I have seen some references to Banach's homogeneous space problem from 1932 which was solved by Gowers.

Could I ask what this problem actually states, I have tried searching and cannot find anything (or nothing which was free access anyway).


For me, the very first Google hit for "Banach homogeneous space problem" is https://arxiv.org/abs/math/9205207, which is open access. It clearly states the question and describes the progress up to 1992:

A Banach space is said to be homogeneous if it is isomorphic to all of its infinite dimensional subspaces. Is every homogeneous Banach space isomorphic to a Hilbert space?

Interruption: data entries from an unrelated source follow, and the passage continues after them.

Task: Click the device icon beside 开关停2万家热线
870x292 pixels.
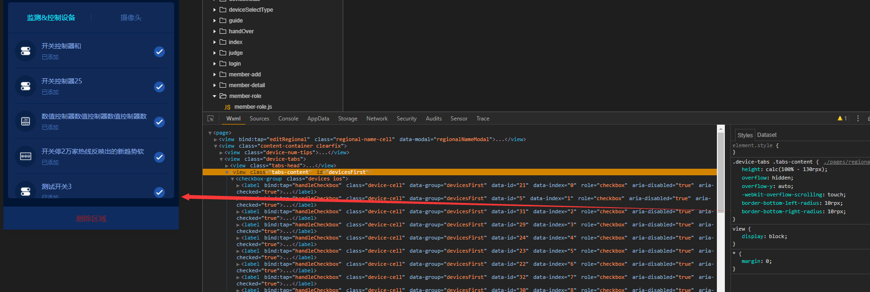Action: pos(26,157)
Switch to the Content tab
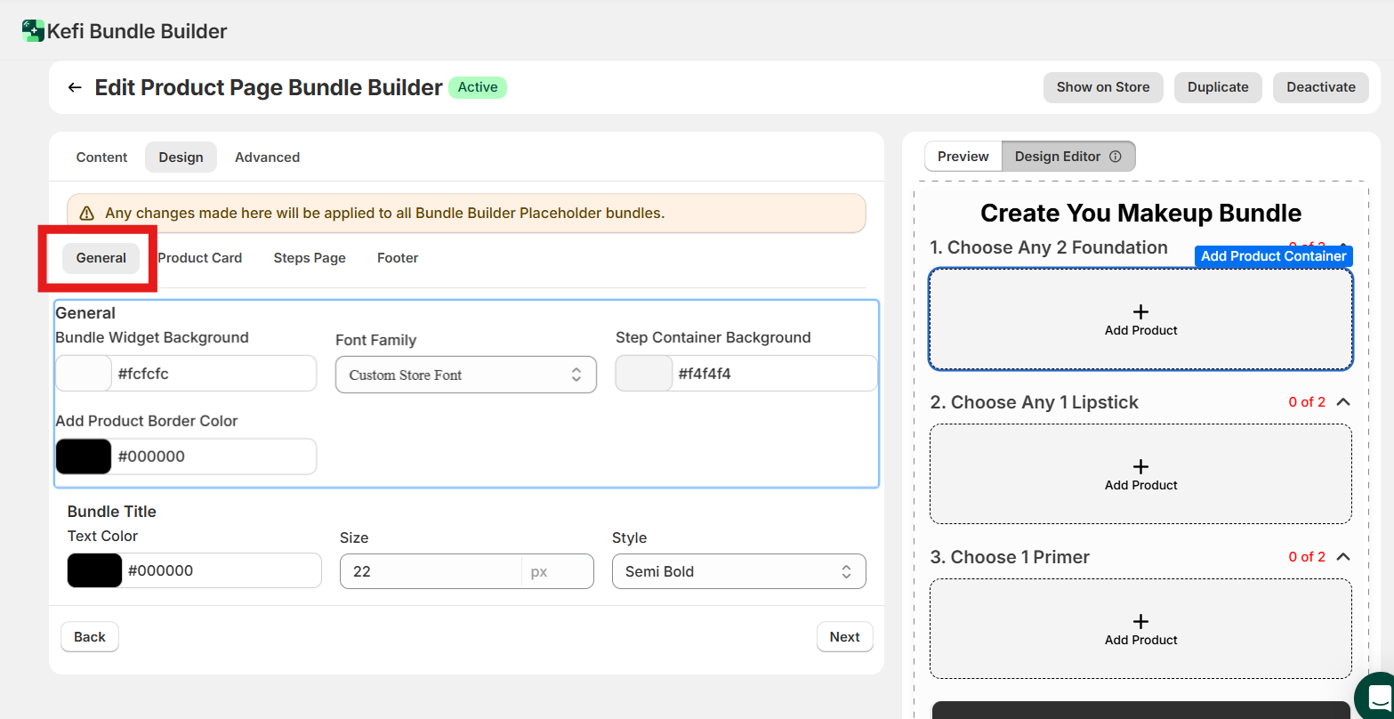 click(101, 157)
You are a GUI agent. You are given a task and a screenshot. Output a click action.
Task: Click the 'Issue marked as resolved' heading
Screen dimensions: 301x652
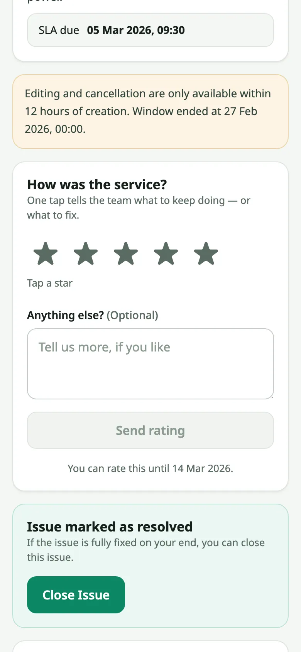click(x=110, y=527)
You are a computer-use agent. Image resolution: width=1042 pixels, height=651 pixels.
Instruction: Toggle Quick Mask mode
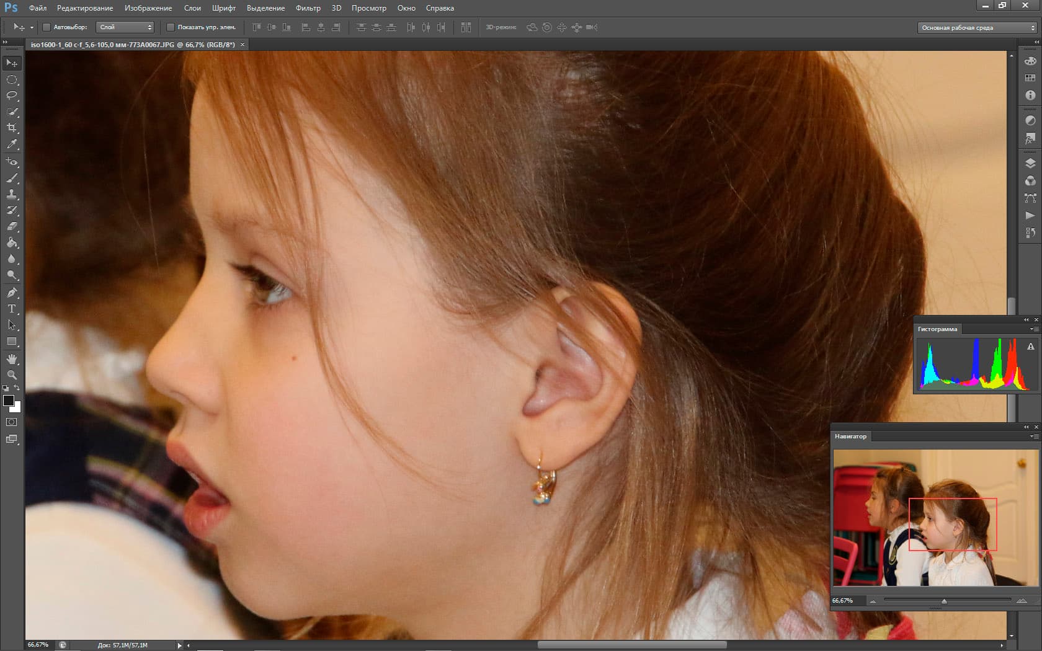coord(12,422)
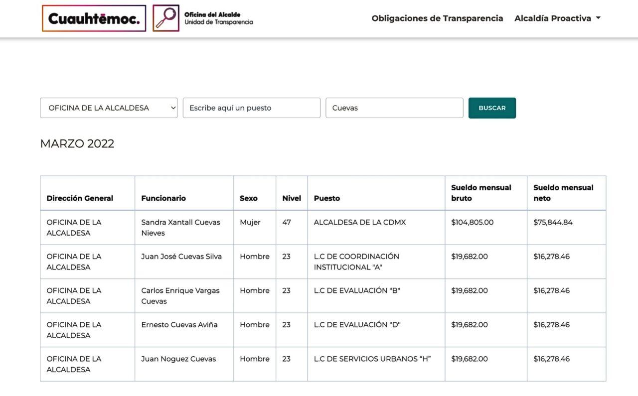
Task: Click the $75,844.84 net salary cell
Action: click(553, 222)
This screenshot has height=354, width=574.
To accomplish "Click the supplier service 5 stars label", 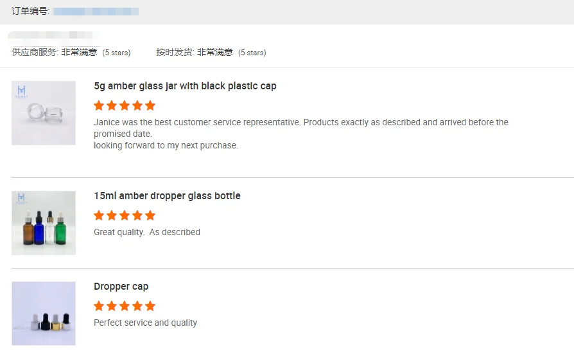I will point(116,53).
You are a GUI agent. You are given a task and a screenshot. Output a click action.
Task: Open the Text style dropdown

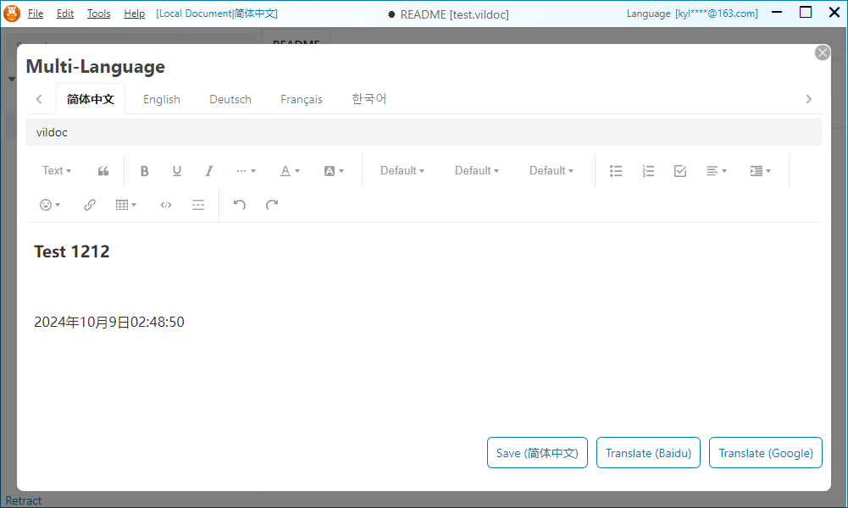57,171
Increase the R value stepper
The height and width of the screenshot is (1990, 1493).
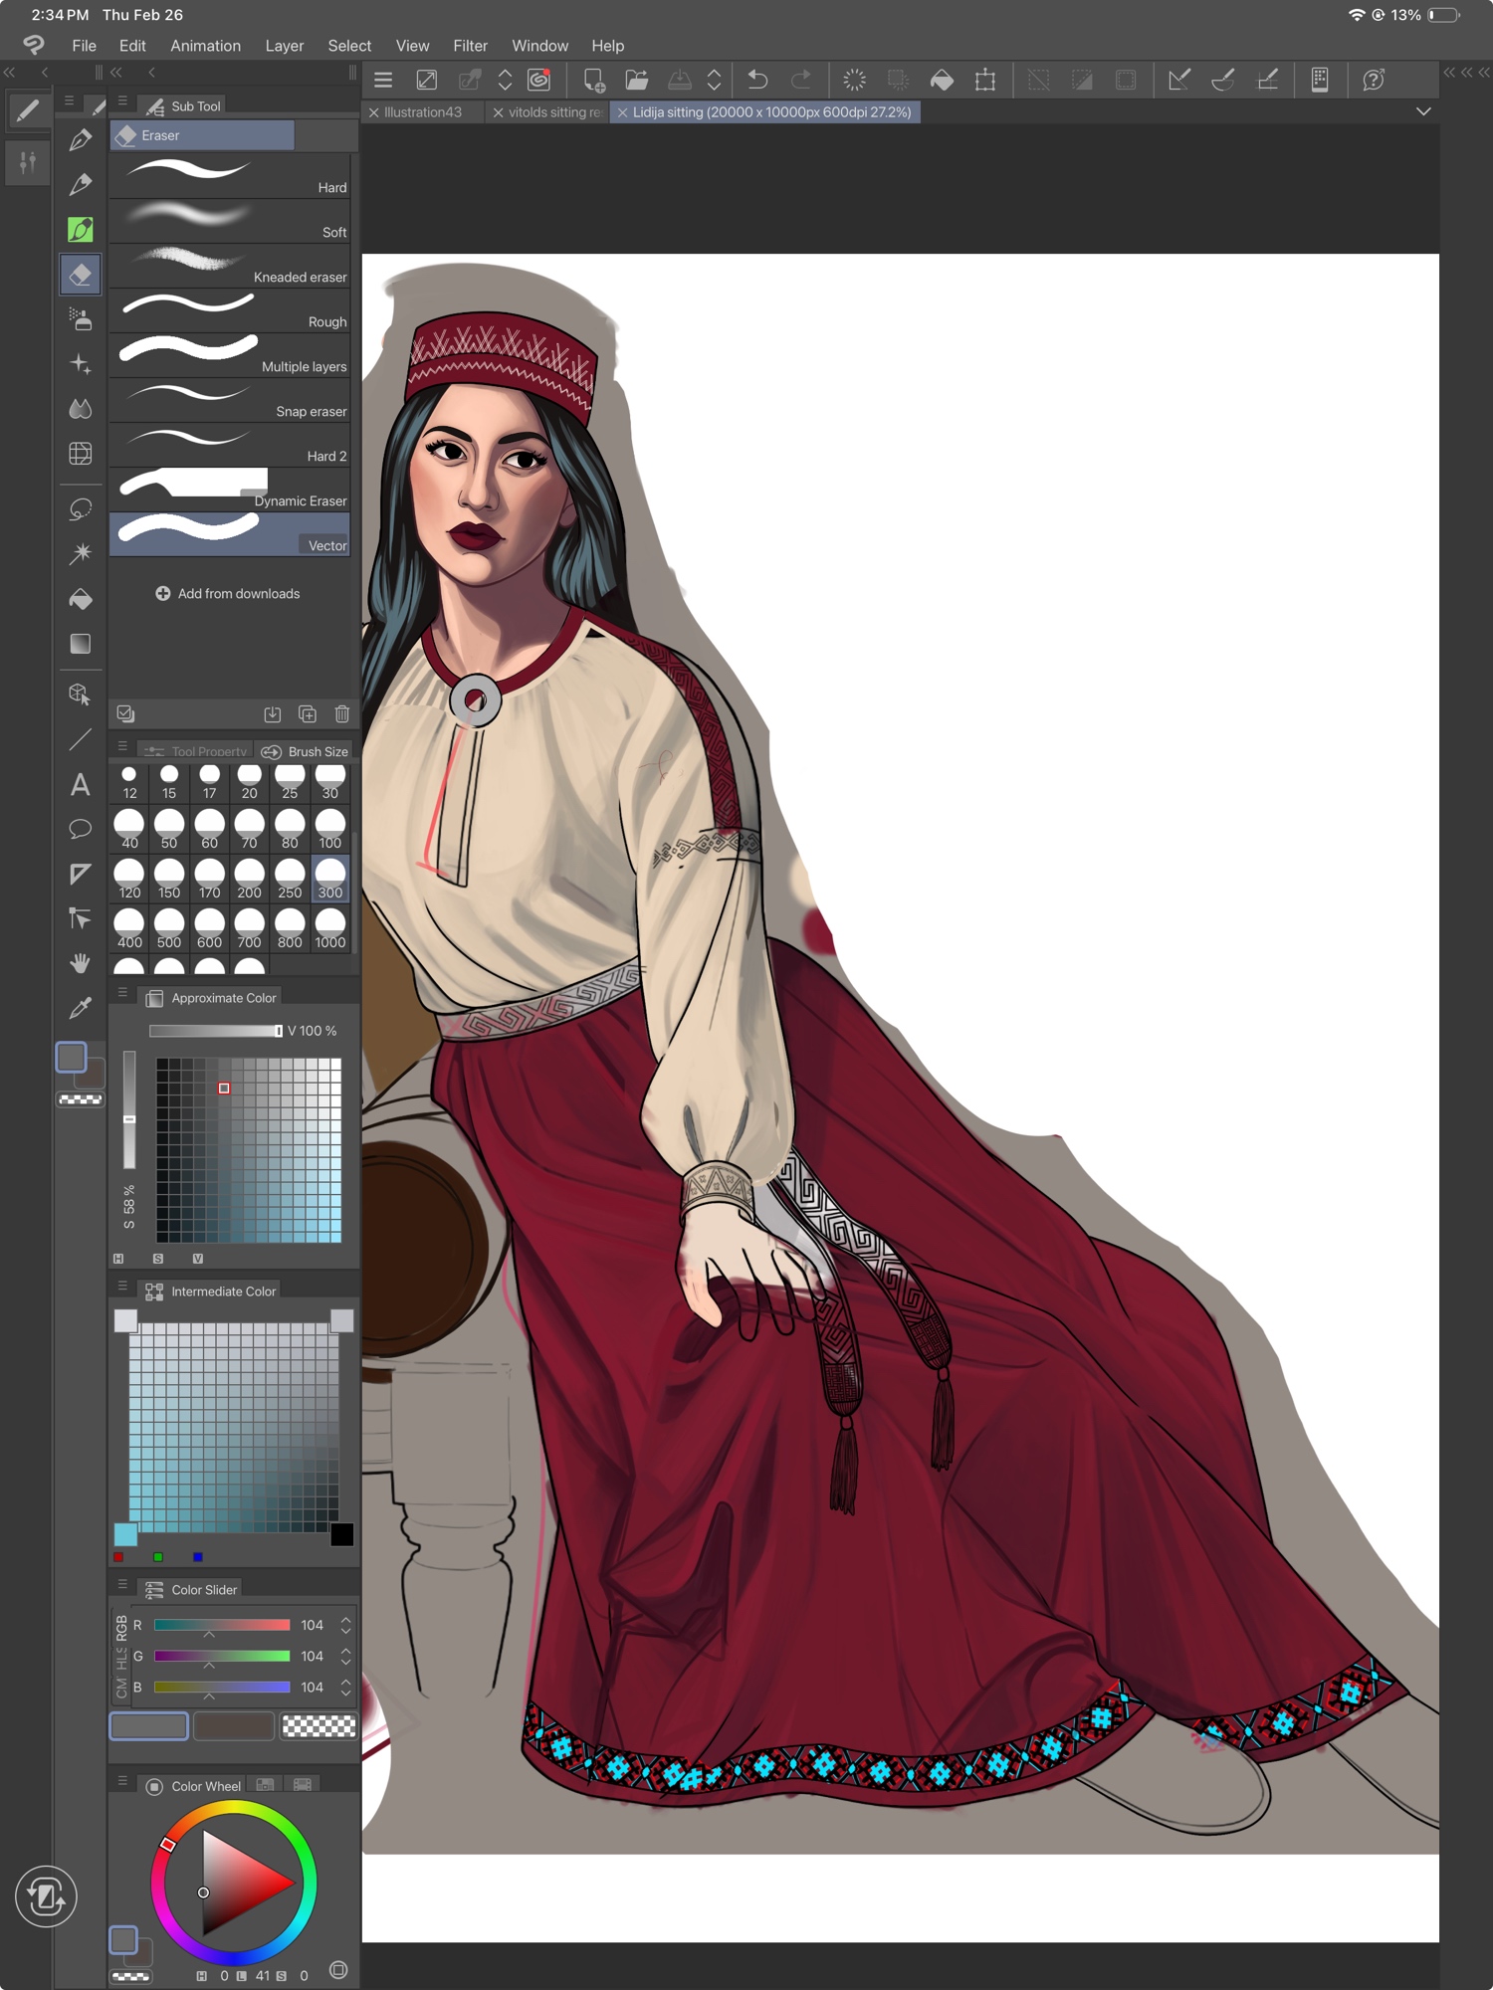point(345,1619)
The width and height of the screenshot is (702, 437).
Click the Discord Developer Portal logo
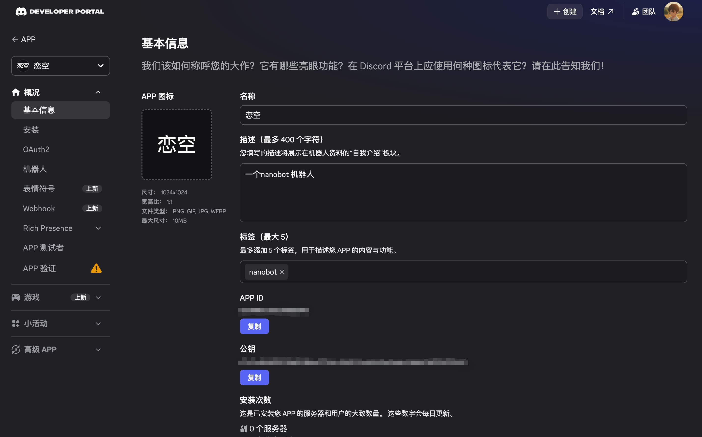tap(60, 12)
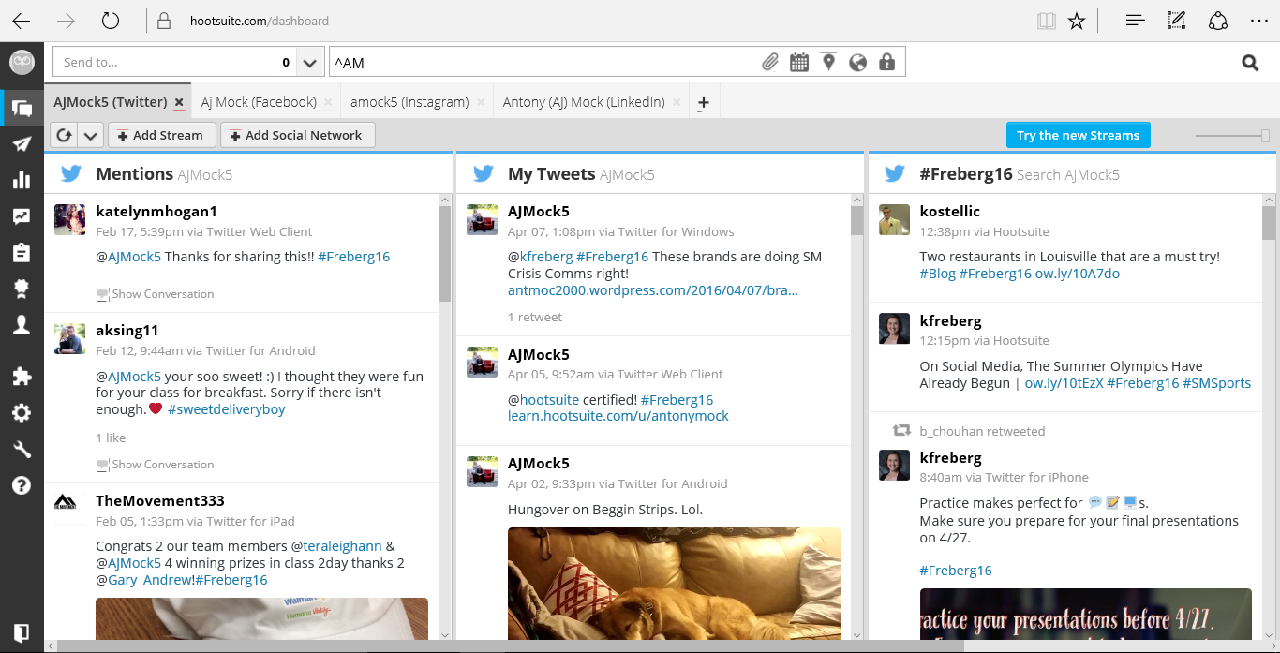
Task: Expand the Send to profile dropdown
Action: point(310,63)
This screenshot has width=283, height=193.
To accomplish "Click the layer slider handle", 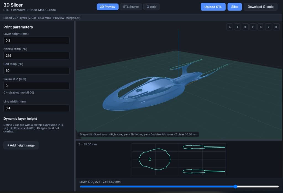I will coord(235,186).
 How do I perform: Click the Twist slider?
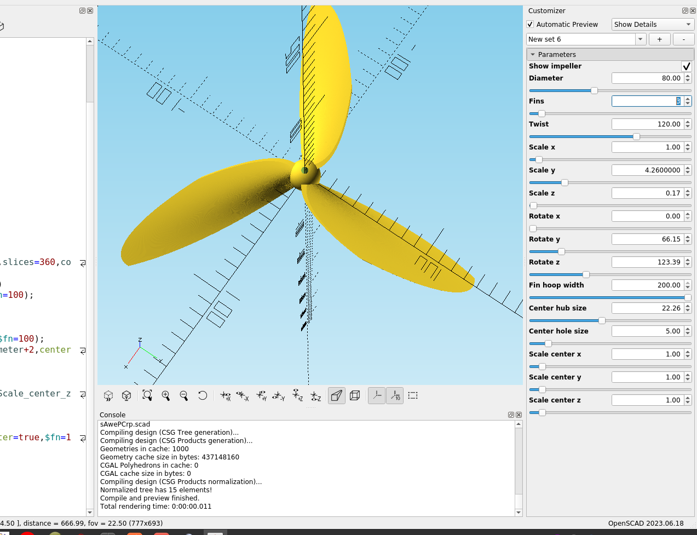(636, 136)
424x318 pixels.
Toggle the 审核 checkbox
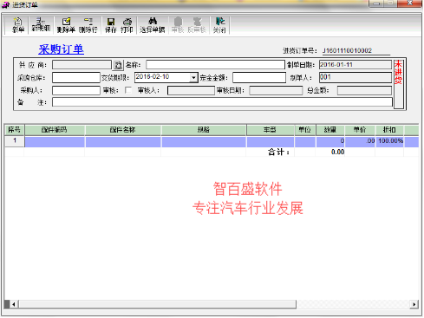point(128,90)
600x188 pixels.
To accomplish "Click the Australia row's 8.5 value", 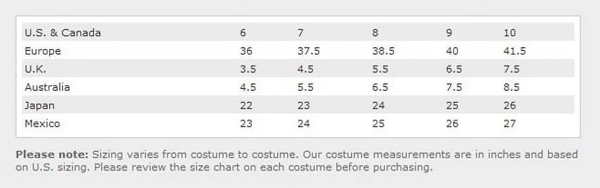I will 511,87.
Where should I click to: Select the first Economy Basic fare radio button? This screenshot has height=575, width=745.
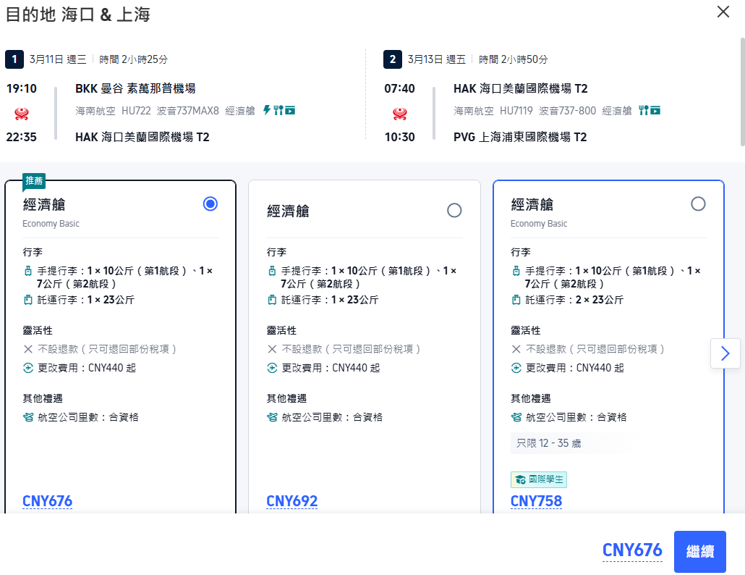[210, 203]
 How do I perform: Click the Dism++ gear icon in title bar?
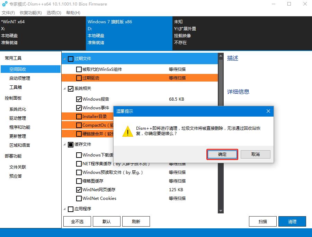click(5, 4)
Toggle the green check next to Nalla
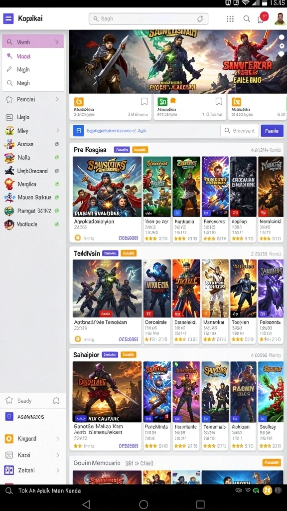Screen dimensions: 287x511 (x=57, y=157)
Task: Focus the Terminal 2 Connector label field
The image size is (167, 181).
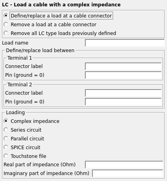Action: 123,93
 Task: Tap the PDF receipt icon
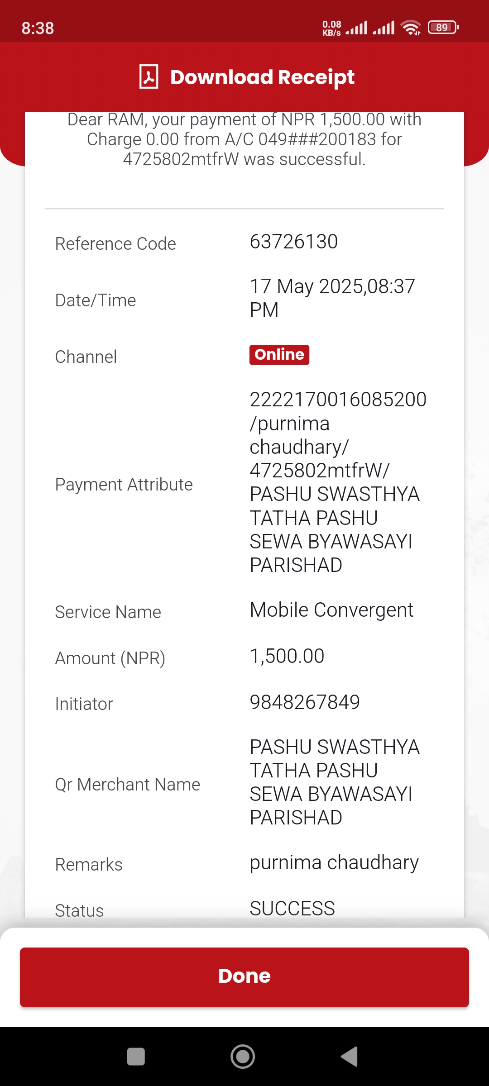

(In context, here "$X$ and $Y$ are isomorphic" means "there is a bijective linear homeomorphism between them".)

Gowers' proof appears to be in the following paper:

Gowers, W. T. An infinite Ramsey theorem and some Banach-space dichotomies. Ann. of Math. (2) 156 (2002), no. 3, 797–833. https://doi.org/10.2307/3597282

It is also freely available on arXiv at https://arxiv.org/abs/math/0501105.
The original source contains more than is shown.